Hey Capcom versus fans!

hey guys quick post today. Im trying to gather more friends for Tatsu vs Capcom friendlies. If you want a friend to fight with consistently, post your wii friend code and VS friend code below. Im doing this because anonymous people online are dicks (and never accept rival requests) T_T. my VS code is 1806-3603-7918. my wii code is under my blog info.   read

3:55 PM on 01.10.2010

I fight for the Underdogs: a love note to the bottom tier

I love fighting games. If I had to pick a single genre to play exclusively for the rest of my days, I would choose fighting games in an instant. To me, the Fighting genre is one of he the purest "game" genres. They contain something that as an art, only games can do: inspire competition. The adrenaline rush of two (or more) warriors fighting each other to the end is pure ecstacy to me.

Fighters bring us gamers together, be it online or on the couch.
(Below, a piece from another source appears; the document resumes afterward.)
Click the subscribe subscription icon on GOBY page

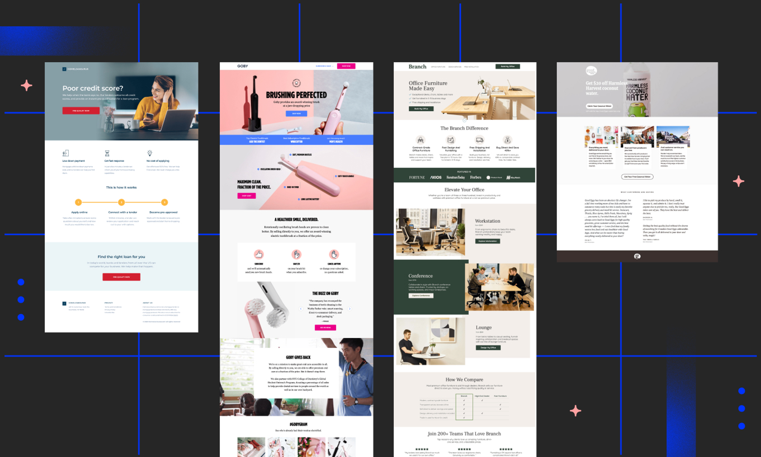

They ask us to push our minds and skills to the limits, not to beat the game, but to beat the hardest opponent of all, other human beings. But my favorite aspect of any Fighter is the characters. These guys and girls (and bears, robots, vampires, etc) are what make the genre shine. When you choose a character to play as, you don't just choose a play style, you choose a sepreate entity to place yourself inside. They add the personality and pizzaz to the game that makes it worth playing.

But, as anyone familiar with the genre knows, a perfectly balanced cast is almost impossible to come by. Either some characters are too weak, or others are too strong. As a result, the community often creates a tier list, be it officially or unconsciously. Tier lists are controversial amongst gamers. Are they accurate, do they matter, is it too early in the meta game? But tha is not what I wish to discuss. I wish to declare my love for a certain part of the tiers. Not the top, or middle. No, the very bottom.
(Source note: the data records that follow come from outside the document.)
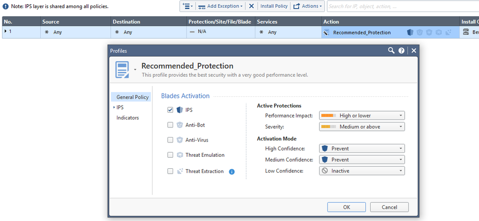Select Indicators in the left navigation
The width and height of the screenshot is (479, 221).
coord(128,118)
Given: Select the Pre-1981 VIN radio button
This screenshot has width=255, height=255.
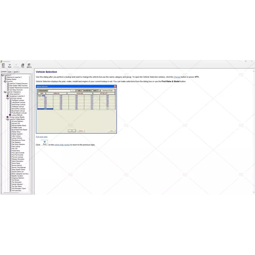Looking at the screenshot, I should [82, 91].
Over the years, I have always gone by a simple rule of thub regarding what characters I main in a game. Main who you like the most. Unfortunately for myself, I have a habit of choosing some of the worst characters in the game. At first, I was saddened by such revelations. But I ever abandoned these characters. How could I? Why would I forgoe them in favor for a character with whom I do not or cannot connect with? So I stayed, and I have come to love the underdogs of Gaming. here are some of the more notrious underdogs that i have mained over the years, for whom I have undying love.
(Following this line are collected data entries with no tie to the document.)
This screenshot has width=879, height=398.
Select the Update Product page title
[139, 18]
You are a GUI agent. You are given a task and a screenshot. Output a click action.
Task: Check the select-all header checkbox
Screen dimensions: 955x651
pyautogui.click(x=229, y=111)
Servbot. You're the greatest helper Tron Bonne could ask for. You cook, you clean, you grow to 100X your size and beat people with squeaky hammers. You are the only person I know who in a 3 on 3 battle against Wolverine, Akuma and Sentinal, would play with a paper airplane. That's manly. What you lack in power, you make up in sheer cuteness my friend of friends.

Bowser. I've played with you ever since melee my green friend. How could I resist the chance, nay, the HONOR of playing as the one true Koopa king? Our dance of turtley death was more beautiful than any proffesional ballet. But, you were slow, and heavy. Other characters could easily gimp you, and you have faced the embrace of death far to many times. But I stayed, and I loved every second of it. hen braw came around, and can you imagine how suprised I was to find tha you had improved since our last little encounter! true, you were still slow and heavy, but you had been working out since melee, and it showed. You may be upper low tier, but you're top tier in my heart.

Ganondorf. The king of all evil. My relationship with you almost borders upon masochisic. I knew you a little in melee, but we were aquantances at best, nothing more. But the Brawl came, and I was hooked. The way you kicked, the way you punched, the way you violently strangled the enemy, it was ecstacy. We've never been seperated since. You and i've grown old and wise over time and we know ever trick in the book between the both of us. But you were clunky to play as, and many of your most powerful moves, were flashier than they were useful. Shiek, Falco, Metaknight and more have given us our fair share of grief, but we've perservered. I may not be able to improve you, but I guess I'll just have to pick up the slack for the both of us. It may hurt when we lose, but nothing's better than whe we win.

Johny Cage. you're an asshole. but your my kind of asshole.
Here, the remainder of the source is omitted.